Fulvestrant is an important option in treating advanced oestrogen receptor positive (ER+) breast cancer, the most common subtype affecting around 61% of patients. It is an anti-oestrogen strategy used after disease progression on treatment with an aromatase inhibitor or tamoxifen. Fulvestrant delays the time before cytotoxic chemotherapy is needed and extends quality and length of life for women with this form of breast cancer.
Fulvestrant was approved as safe and efficacious by Medsafe, New Zealand’s medicines regulator, in 2004. The first funding application for fulvestrant went to PHARMAC in 2006, where it remained under consideration for many years. It had been approved in the USA in 2002 and the European Union in 2004. Pharmaceutical company AstraZeneca eventually gave up on their product ever being funded in New Zealand and allowed its Medsafe registration to lapse.

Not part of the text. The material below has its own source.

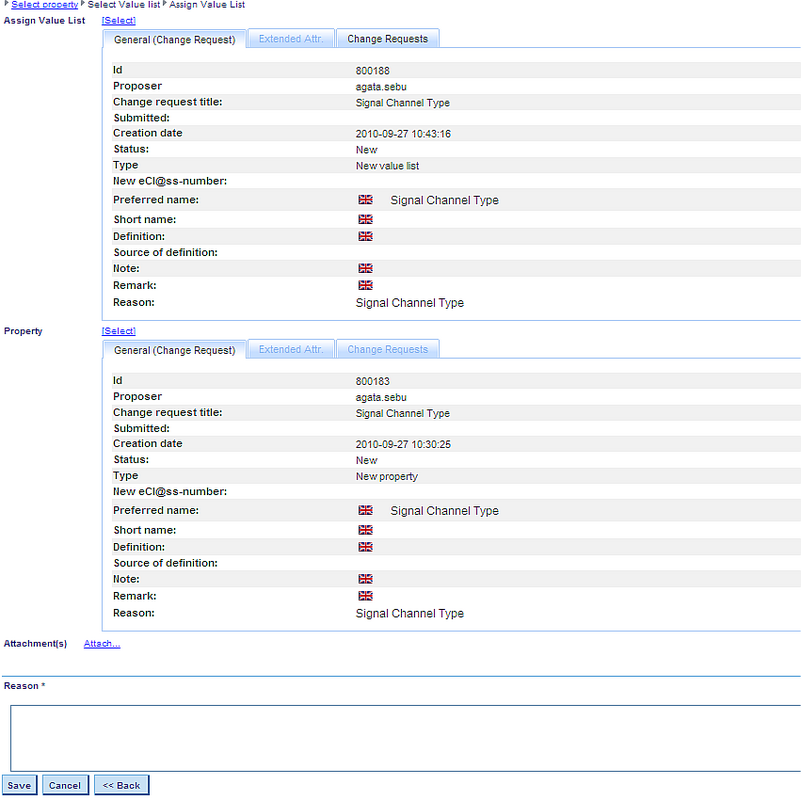Click UK flag beside Preferred name in Property section
This screenshot has width=801, height=800.
(365, 510)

“Women with advanced ER+ breast cancer have not had any new treatments funded for more than 20 years,” Libby says. “Hoping to provide another treatment option, BCAC lodged a new application for fulvestrant funding with PHARMAC in May 2018. We provided updated clinical trial results showing the effectiveness of this medicine, noting the lack of treatment options for NZ women and shortened lifespans compared to other countries. New Zealand women with advanced breast cancer have a median survival of 16 months compared with 37 months in European countries such as Germany and France.”

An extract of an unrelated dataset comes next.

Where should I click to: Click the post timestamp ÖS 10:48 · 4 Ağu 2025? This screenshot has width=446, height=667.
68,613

PHARMAC’s Pharmacology and Therapeutics Advisory Committee (PTAC) recommended funding in September 2018, so the medicine went onto PHARMAC’s prioritisation list. This is a list of over 100 medicines deemed worthy of funding by PHARMAC, known by patients as the waiting list. “Medicines may remain on the list for months or years and there is no ability to discover where a medicine sits in relation to other medicines on the list. But there was good news for fulvestrant when PHARMAC announced the intention to fund in September 2019,” Libby says.
On learning of this intention AstraZeneca worked on developing a new registration package for fulvestrant and they lodged this with MedSafe at the end of October. As soon as this package was submitted, AstraZeneca began providing the medicine free of charge to patients meeting PHARMAC’s criteria, i.e. women with advanced ER+ breast cancer previously treated with other hormone therapy. This is saving women over $1000 each month, helping to relieve the financial burden of staying well with advanced breast cancer and allowing more women to access the drug.

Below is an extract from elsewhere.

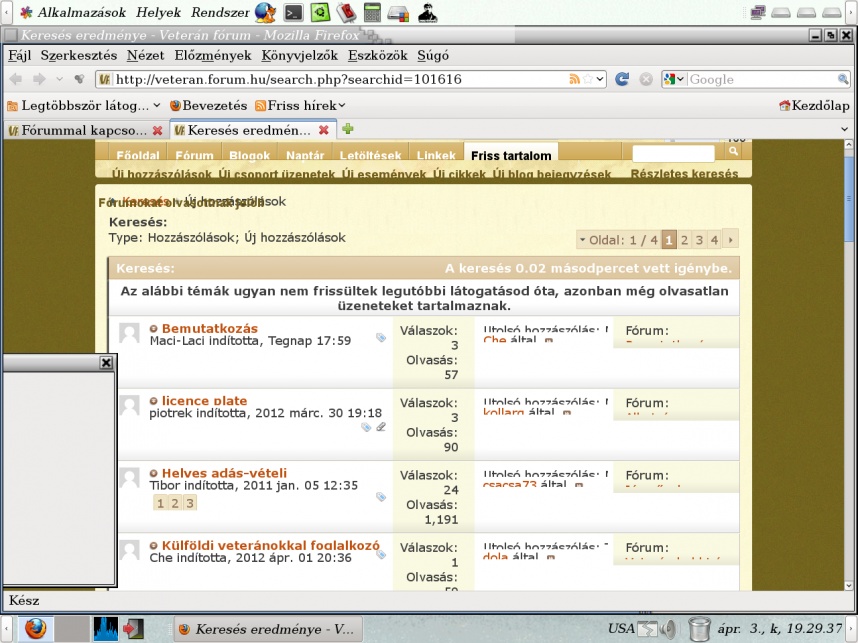Open new tab with green plus icon
The width and height of the screenshot is (858, 643).
pyautogui.click(x=348, y=129)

It’s great to know that PHARMAC funding will be put in place next year. Fulvestrant is often used as the ‘endocrine partner’ with the breakthrough medicines palbociclib (Ibrance) and ribociclib (Kisqali). PHARMAC recently issued a Request for Proposals for these medicines and we are looking forward to hearing good news about these in the near future.
“We were also very pleased to hear the announcement that PHARMAC assessment processes will be conducted at the same time as Medsafe’s for cancer medicines as this will certainly speed up the process. But the bottleneck in getting vital medicines to patients will remain until the Government provides sufficient funding to the medicines budget,” Libby says. “There should not be a waiting list of medicines that have been through PHARMAC’s rigorous processes and recommended as worthy of funding by PHARMAC’s own expert advisers.”
New Zealand sits at 35th of 36 OECD countries in per capita spend on medicines – only Mexico spends less. This has serious health impacts on New Zealanders, not only with breast cancer, but with a wide range of other diseases. “There’s a growing awareness of this issue across the motu and many people are demanding change. The medicines budget needs to be doubled to come close to Australia’s and tripled to reach the OECD average. We expect this to become an election issue next year,” Libby says.